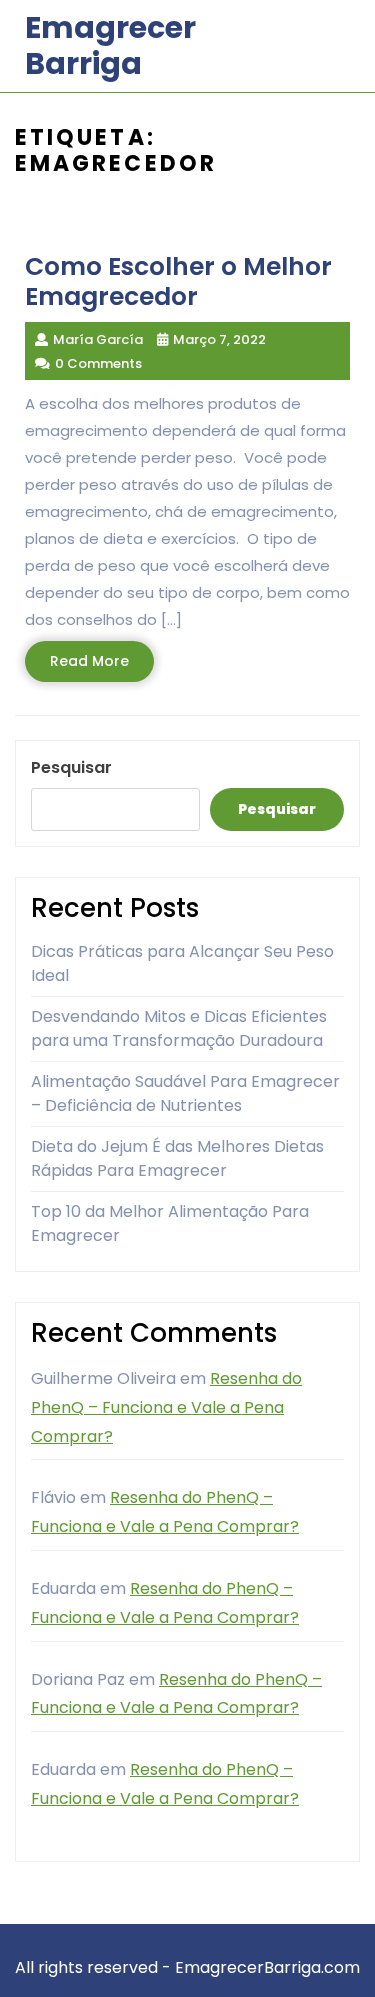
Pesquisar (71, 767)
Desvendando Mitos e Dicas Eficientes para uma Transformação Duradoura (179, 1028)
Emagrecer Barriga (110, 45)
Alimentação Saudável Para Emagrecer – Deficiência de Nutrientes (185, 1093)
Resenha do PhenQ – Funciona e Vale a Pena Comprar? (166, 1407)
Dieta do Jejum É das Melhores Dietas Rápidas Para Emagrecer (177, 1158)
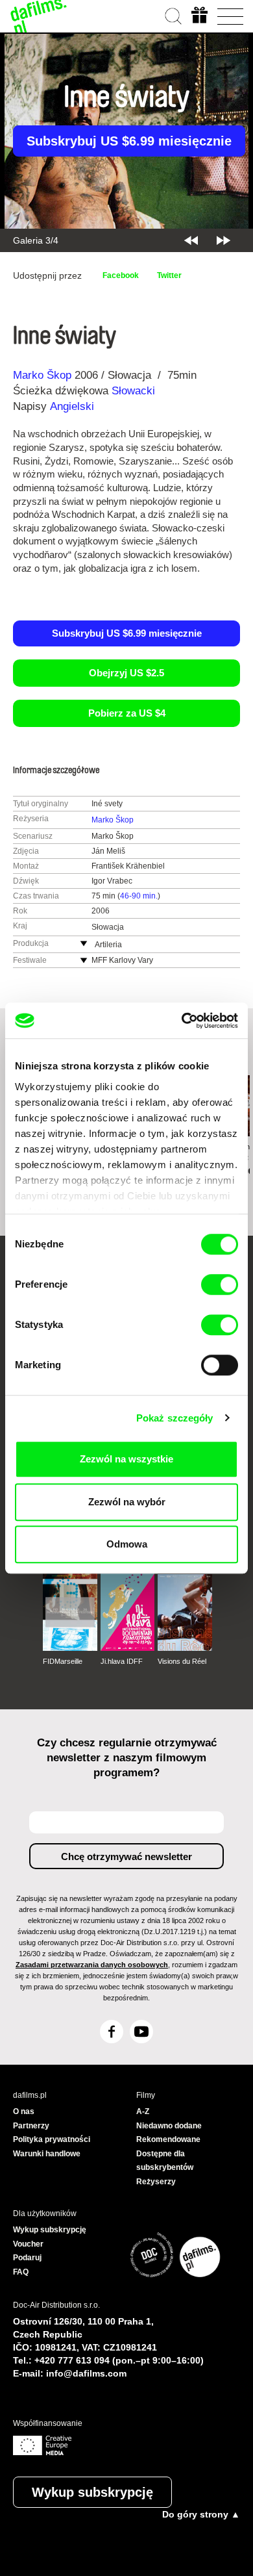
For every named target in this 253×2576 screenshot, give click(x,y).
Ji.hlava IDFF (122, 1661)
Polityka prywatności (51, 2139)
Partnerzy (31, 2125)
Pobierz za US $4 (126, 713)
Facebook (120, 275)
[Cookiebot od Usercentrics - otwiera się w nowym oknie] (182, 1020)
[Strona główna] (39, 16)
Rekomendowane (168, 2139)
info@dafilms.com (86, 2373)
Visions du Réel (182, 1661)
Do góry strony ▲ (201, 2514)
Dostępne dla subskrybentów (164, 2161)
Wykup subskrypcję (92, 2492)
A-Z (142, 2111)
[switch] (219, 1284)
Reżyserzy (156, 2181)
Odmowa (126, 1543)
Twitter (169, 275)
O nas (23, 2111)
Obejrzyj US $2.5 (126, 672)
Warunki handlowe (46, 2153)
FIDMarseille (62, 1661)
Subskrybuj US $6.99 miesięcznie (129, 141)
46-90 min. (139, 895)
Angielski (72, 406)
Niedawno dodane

# # # #

> **Problem description**:
With the pictures removed, set down the entire listing exactly.

> **Answer for the task**:
Pesquisar (71, 767)
Desvendando Mitos e Dicas Eficientes para uma Transformação Duradoura (179, 1028)
Emagrecer Barriga (110, 45)
Alimentação Saudável Para Emagrecer – Deficiência de Nutrientes (185, 1093)
Resenha do PhenQ – Funciona e Vale a Pena Comprar? (166, 1407)
Dieta do Jejum É das Melhores Dietas Rápidas Para Emagrecer (177, 1158)
For every named target in this 253×2576 screenshot, give click(x,y).
Ji.hlava IDFF (122, 1661)
Polityka prywatności (51, 2139)
Partnerzy (31, 2125)
Pobierz za US $4 (126, 713)
Facebook (120, 275)
[Cookiebot od Usercentrics - otwiera się w nowym oknie] (182, 1020)
[Strona główna] (39, 16)
Rekomendowane (168, 2139)
info@dafilms.com (86, 2373)
Visions du Réel (182, 1661)
Do góry strony ▲ (201, 2514)
Dostępne dla subskrybentów (164, 2161)
Wykup subskrypcję (92, 2492)
A-Z (142, 2111)
[switch] (219, 1284)
Reżyserzy (156, 2181)
Odmowa (126, 1543)
Twitter (169, 275)
O nas (23, 2111)
Obejrzyj US $2.5 (126, 672)
Warunki handlowe (46, 2153)
FIDMarseille (62, 1661)
Subskrybuj US $6.99 miesięcznie (129, 141)
46-90 min. (139, 895)
Angielski (72, 406)
Niedawno dodane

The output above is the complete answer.